South Korean President Roh Moo-hyun (L) shakes hands with visiting US Defense Secretary Donald Rumsfeld at the presidential Blue House in Seoul, 21 October 2005. The United States and South Korea agreed to accelerate talks on switching the command structure of Korean forces in wartime in what would be a major shift in the half-century-old alliance. AFP photo/Pool/Lee Jae-Won.

Seoul (AFP) Oct 21, 2005
The United States and South Korea agreed on Friday to accelerate talks on switching the command structure of Korean forces in wartime in what would be a major shift in the half-century-old alliance.

US Defense Secretary Donald Rumsfeld reaffirmed the US commitment to South Korea's defense and to the provision of a nuclear umbrella to deter aggression from North Korea. But Rumsfeld, at the close of annual security talks with his South Korean counterpart Yoon Kwang-Ung, said that the alliance was evolving.

"And as the capability of the ROK (Republic of Korea forces) grow, they will assume more and more responsibility as they have been doing in previous years," he told a press conference.

"Over time, clearly there will be adjustments in the command relationships."

Click-target data

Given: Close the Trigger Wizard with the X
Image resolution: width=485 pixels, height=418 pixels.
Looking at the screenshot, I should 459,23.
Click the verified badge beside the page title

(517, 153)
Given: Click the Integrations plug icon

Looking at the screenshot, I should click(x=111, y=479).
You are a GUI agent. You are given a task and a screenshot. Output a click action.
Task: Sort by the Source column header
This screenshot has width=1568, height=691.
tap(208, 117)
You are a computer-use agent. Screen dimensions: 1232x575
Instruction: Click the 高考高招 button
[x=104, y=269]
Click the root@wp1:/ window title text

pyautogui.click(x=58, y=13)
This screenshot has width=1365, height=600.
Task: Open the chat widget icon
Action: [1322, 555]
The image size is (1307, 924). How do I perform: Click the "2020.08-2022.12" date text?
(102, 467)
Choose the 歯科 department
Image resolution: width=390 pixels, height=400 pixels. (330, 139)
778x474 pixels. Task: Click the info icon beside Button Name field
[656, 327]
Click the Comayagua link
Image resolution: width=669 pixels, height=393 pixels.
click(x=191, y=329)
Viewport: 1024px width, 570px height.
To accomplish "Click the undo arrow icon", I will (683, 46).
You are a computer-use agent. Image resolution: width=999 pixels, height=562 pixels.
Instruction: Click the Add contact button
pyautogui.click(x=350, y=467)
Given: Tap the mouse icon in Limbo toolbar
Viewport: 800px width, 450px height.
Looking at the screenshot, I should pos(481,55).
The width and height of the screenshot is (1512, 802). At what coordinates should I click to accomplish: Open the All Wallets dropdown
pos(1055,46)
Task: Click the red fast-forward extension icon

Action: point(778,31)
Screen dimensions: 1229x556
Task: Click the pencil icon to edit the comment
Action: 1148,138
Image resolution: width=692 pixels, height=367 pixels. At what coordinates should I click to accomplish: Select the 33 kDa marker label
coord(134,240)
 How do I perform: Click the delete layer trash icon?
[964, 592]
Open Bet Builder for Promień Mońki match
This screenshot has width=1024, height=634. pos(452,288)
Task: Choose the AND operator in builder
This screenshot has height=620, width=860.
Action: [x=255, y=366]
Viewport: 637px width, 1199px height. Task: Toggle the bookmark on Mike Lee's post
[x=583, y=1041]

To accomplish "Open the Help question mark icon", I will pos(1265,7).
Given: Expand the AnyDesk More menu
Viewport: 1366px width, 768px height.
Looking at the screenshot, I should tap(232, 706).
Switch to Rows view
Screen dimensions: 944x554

**SHORT PROBLEM A:**
From the article on the US–South Korea wartime command talks, return the part that opens with the words containing "US Defense Secretary Donald Rumsfeld reaffirmed" and closes with "a press conference.".
**SHORT PROBLEM B:**
Resume the news article on the US–South Korea wartime command talks, starting after its final sentence.

**TASK ANSWER A:**
US Defense Secretary Donald Rumsfeld reaffirmed the US commitment to South Korea's defense and to the provision of a nuclear umbrella to deter aggression from North Korea. But Rumsfeld, at the close of annual security talks with his South Korean counterpart Yoon Kwang-Ung, said that the alliance was evolving.

"And as the capability of the ROK (Republic of Korea forces) grow, they will assume more and more responsibility as they have been doing in previous years," he told a press conference.

**TASK ANSWER B:**
Under the existing mutual defense pact, South Korean forces come under the command of a US general in times of war.

President Roh Moo-Hyun, who also met with Rumsfeld, suggested last month that command be shifted to South Korea in wartime as well as in time of peace. Rumsfeld said there was no timetable for the shift of command.

"It will take place at that moment that the Republic of Korea and the United States decided it was appropriate," he said.

Senior US defense officials said the United States was open to South Korean ideas about changes in the alliance command structure but wanted it channeled through regular consultations, rather than have them raised in public statements.

The proposal comes as the United States is in the process of reducing its forces on the Korean peninsula from 37,000 troops to 25,000 by 2008 and withdrawing them from the frontline with North Korea to bases south of Seoul.

The United States also wants "the strategic flexibility" to deploy its remaining forces elsewhere in times of need.

At the press conference with Yoon, Rumsfeld said the United States was not planning to further reduce US force levels on the peninsula, although he said the military routinely planned for all contingencies.

A senior defense official said the next phase of discussions on the future of the alliance might involve further reductions in US troops.

"It depends on how they (the South Koreans) are moving toward self-reliance," said the official, who asked not to be identified.

"We think there is a common interest that whatever is done in the next phase is ... done in a stable context and doesn't create uncertainty about the security of the peninsula," he said.

"We don't know yet what would be the implication for our troop presence, There might be an implication," he said.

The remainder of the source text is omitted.